The CNTs based hybrid gas sensors have attracted extensive attention due to synergic effects of two or more components through the strong electron transfer interaction.¹⁴

Hsu et al.¹⁵ have monitored the residual chlorine concentration using phenyl-capped aniline tetramer (PCAT) doped with SWCNTs in drinking water with detection range of 0.06–60 mg l⁻¹. Muñoz et al.¹⁶ demonstrated the capability of modified MWCNTs nanocomposite sensors with CuO nanoparticles for the sensitive sensing of free chlorine. Li et al.¹⁷ have reported the Cl₂ selective hybrid of single-wall carbon nanotubes (SWCNTs) with polymers such as chlorosulfonated polyethylene and hydroxypropyl cellulose as chemiresistive sensors but were having primary issues of response and recovery time with these sensors. Furthermore, Gohier et al.¹⁸ have reported MWCNTs as well as nitrogen-doped and polyethyleneimine (PEI) functionalized MWCNTs based room temperature Cl₂ sensor that can detect a Cl₂ concentration down to 27 ppb, but sensor recovery could only be possible by heating it up to 75 °C for 60 min. In spite of various efforts, the characteristics such as gas response, selectivity and stability are still not ideal.

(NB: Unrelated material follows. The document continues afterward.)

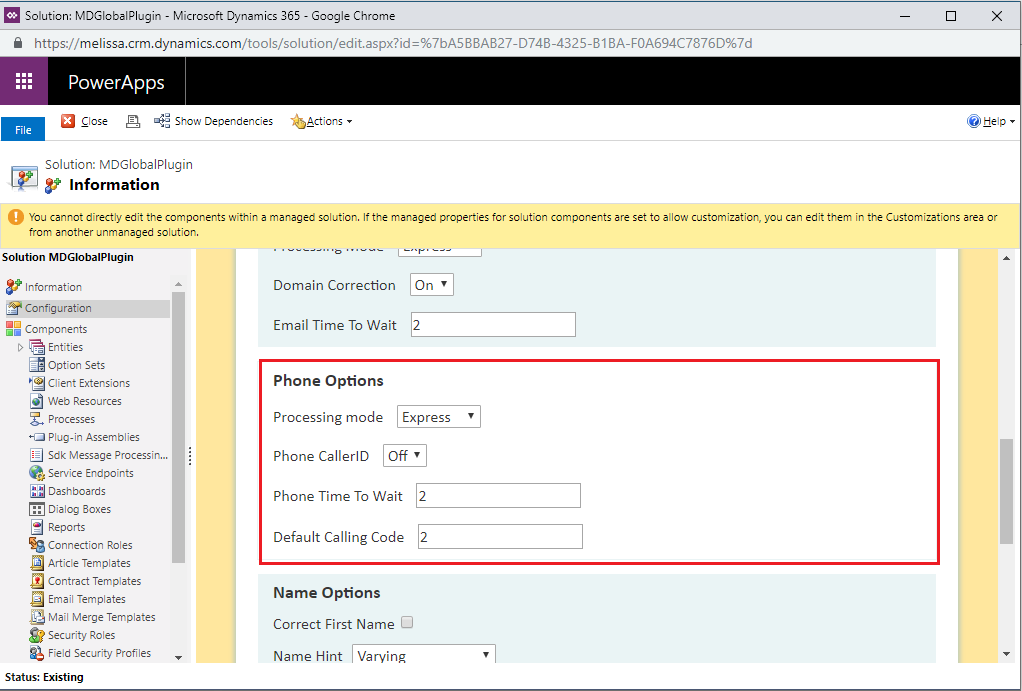Viewport: 1022px width, 691px height.
Task: Click the Help question mark icon
Action: tap(974, 121)
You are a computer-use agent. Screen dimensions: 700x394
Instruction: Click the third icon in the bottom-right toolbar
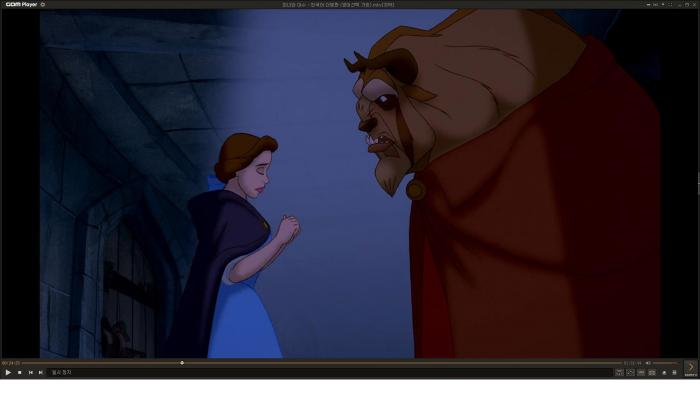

These challenging issues of improving carbon nanotube sensing characteristics have initiated to explore hybrids of carbon nanotubes with metallo-phthalocyanines (MPcs). MPcs are extensively used as excellent sensing materials as they exhibit remarkable gas sensing characteristics due to their fascinating chemical and physical properties and good thermal and chemical stability.¹⁹ Moreover, solubility of hybrids is better in comparison with pristine CNTs, which make them more attractive for different applications.²⁰ The simple solution processing methods such as solution assembly, dip dropping and spin coating can be used for deposition of hybrid films. Recently, we have fabricated ppb level chemiresistive Cl₂ sensor using substituted phthalocyanine and CNTs based hybrids.^21–24 Further, the central metal ion, substitution of functional groups on phthalocyanine ring, influences the morphology and remarkably tunes the gas sensing characteristics of phthalocyanine molecules.²⁵

In the present study, multi-walled carbon nanotubes (MWCNTs–COOH) are non-covalently functionalized with Co(II)-1,2,3,4,8,9,10,11,15,16,17,18,24,25-hexa-decafluoro-29H,31H-phthalocyanine (F₁₆CoPc) for fabrication of ppb level Cl₂ selective chemiresistive sensor. In comparison to our earlier reports, F₁₆CoPc molecule proved to be a better material for CNTs functionalization because of tuneable electronic properties due to shorter π–π stacking inter-molecular distance (∼3.23 Å).^26,27 Moreover, molecular functionalization causes molecular orbitals to get closer to the Fermi level that leads to an increase in its ionization potential and electron affinity.²⁸

2. Experimental

The commercially available MWCNTs and F₁₆CoPc samples were procured from Sigma-Aldrich Pvt. Ltd., India. Furthermore, acidification of MWCNTs bearing an acidic group (–COOH) was carried out according to the multi-step procedures developed by Smalley and co-workers.²⁹ F₁₆CoPc/MWCNTs–COOH hybrid was synthesized using solution assembly method through π–π stacking between MWCNTs–COOH and F₁₆CoPc in DMF. Herein, varied amount of F₁₆CoPc (0.1 to 0.5 wt%) was dissolved in 5 ml of dimethylformamide (DMF) and subjected to ultra-sonication, to form F₁₆CoPc solution in DMF. This solution was then added dropwise to MWCNTs–COOH suspensions in DMF and the resulting mixtures were sonicated at room temperature (25 °C) for 3 h and subsequently stirred in dark for 6 h at 80 °C. The mixture was filtered through a PTEF filter (0.22 μm, Millipore) and washed thoroughly with DMF to remove excess of F₁₆CoPc derivative, subsequently rinsed with ethanol for several times and finally dried to acquire desired, F₁₆CoPc/MWCNTs–COOH hybrid.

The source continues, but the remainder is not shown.